▸ Source passage

Swedish politician (born 1970)

Amineh Kakabaveh (ئامینە کاکەباوە, اَمینه کاکاباوه; born 6 December 1970) is a Swedish independent politician of Iranian Kurdish descent. Having been a member of the Komala Party of Iranian Kurdistan since her youth, she took refuge in Sweden at the age of nineteen and has become a member of the Riksdag, Sweden's parliament.

== Early life ==
She was born in Saqqez, Iran, and had seven siblings. As a child, she worked to sustain her family. At the age of thirteen, she joined the Kurdish guerilla Komala, where she was trained as a fighter. This early experience of assuming responsibility and the hardships of life in the mountains made her more mature. Later, she fled over Turkey and Greece to Sweden. Having found refuge in Sweden at the age of nineteen, she initially worked as a housemaid by day and attended the evening schools. Later, Kakabaveh graduated with a Master of Science from the Stockholm University in philosophy and social sciences.

== Political career ==
Inspired by the French movement Ni Putes Ni Soumises ("Neither Whores nor Doormats"), Kakabaveh founded in 2005 the feminist and anti-racist organization Varken hora eller kuvad. After the 2006 Swedish general election, she became a member of the Riksdag as a substitute Member of Parliament in 2008. In 2019, she was threatened to be expelled from the Left Party as a result of a prolonged conflict with the party leadership. Before the issue was settled, she left the party voluntarily.

Parliament members cannot be expelled by their parties, so she remained as a member of the parliament. After the 2018 Swedish general election, the Swedish Social Democratic Party coalition had only one member more than the oppositions, so when Kakabaveh became party-less, the government lost their majority. In the 2021 Swedish government crisis, Kakabaveh did not want to support the government. Only after agreeing to some political demands from Kakabaveh concerning support of Kurds and criticism of Recep Tayyip Erdoğan's treatment of Kurds, the government headed by Magdalena Andersson could be elected. After the Swedish application to NATO, of which Turkey is a member, Turkey demanded that Kakabaveh be extradited due to her support of Kurdish organisations.

▸ Information provided
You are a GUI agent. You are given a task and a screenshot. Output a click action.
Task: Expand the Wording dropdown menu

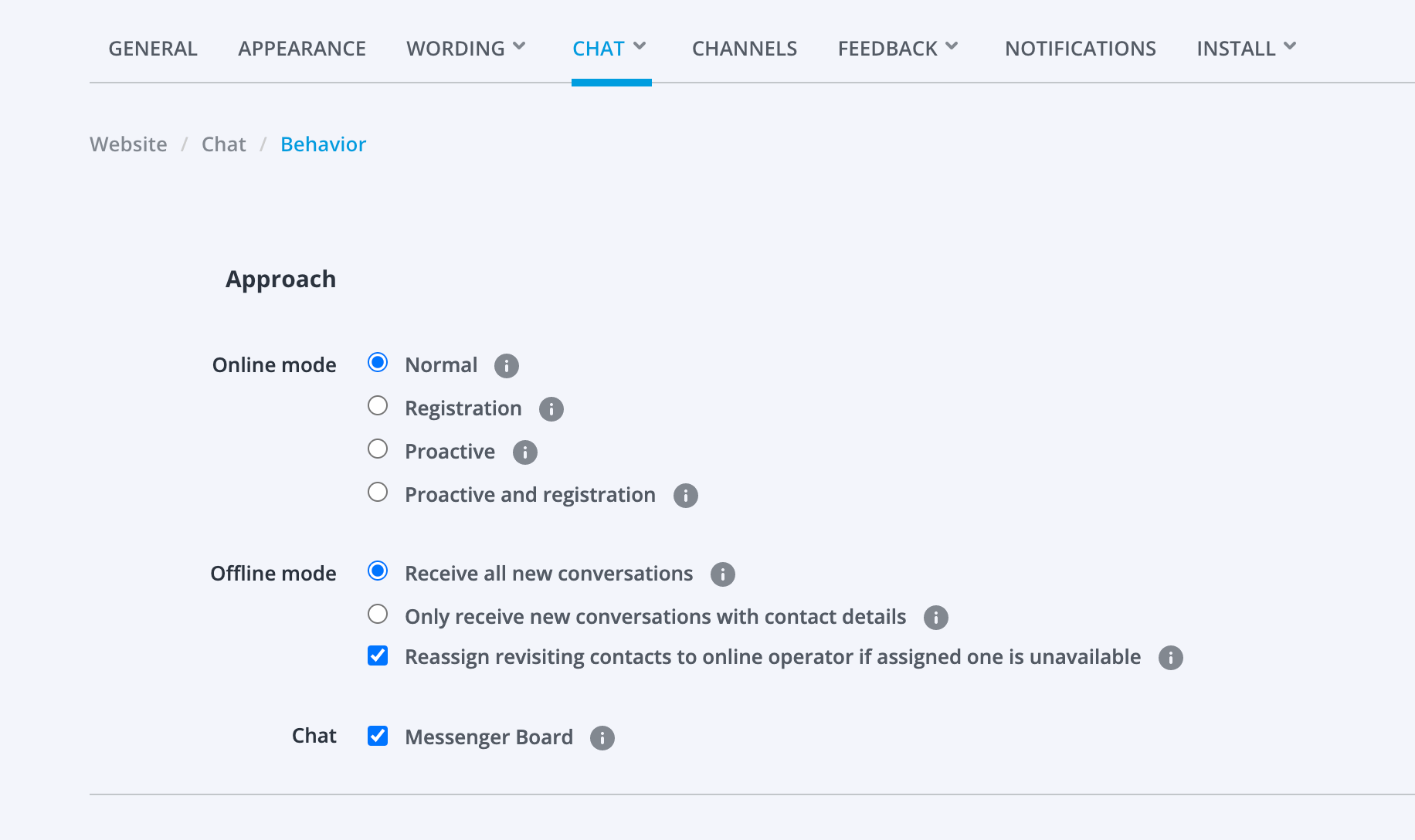466,49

▸ What to do
Extend the biography of Amineh Kakabaveh above, picking up right after its final sentence.

▸ Result of the exercise
== Political positions ==
As a politician and opinion maker, Kakabaveh is involved with topics such as honour crimes, women's rights, and secularism. Her work has made her a controversial person within Swedish politics and her own Left Party, but she has also received the title of "Swede of the Year", as awarded by Fokus. In 2017, the Left Party opposed her voicing concern over patriarchal clan structures in Swedish suburbs, alleging that it would lead to further Islamophobia; according to Kakabaveh, the party tried to prevent her re-election to the parliament.

After the fall out within the Left Party in 2019, Kakabaveh resigned her party membership and remained a member of the parliament as an independent politician. She has demanded a better treatment for the about 400,000 immigrants Sweden has received since 2012. In 2018, she saw the immigration policy as naive, and not efficient enough. She is opposed to the NATO accession of Sweden due to her own experiences of war, saying that "NATO has never brought safety to the world", and is a defender of the Swedish policy of non-alignment. In May 2022, she declared that she would not give the governing Swedish Social Democratic Party support in important votes in the parliament since she considered parts of the previous agreement as not having been followed by the Andersson Cabinet.

== Personal life ==

Video of Kakabaveh presenting herself

She has been threatened in the past, and according to herself she has also received protection by the Swedish Security Service (SÄPO).

=== Autobiography ===
Her autobiography Amineh – inte större än en kalasjnikov (Amineh – Not Bigger than a Kalashnikov) was published in 2016, detailing her time with the Peshmerga.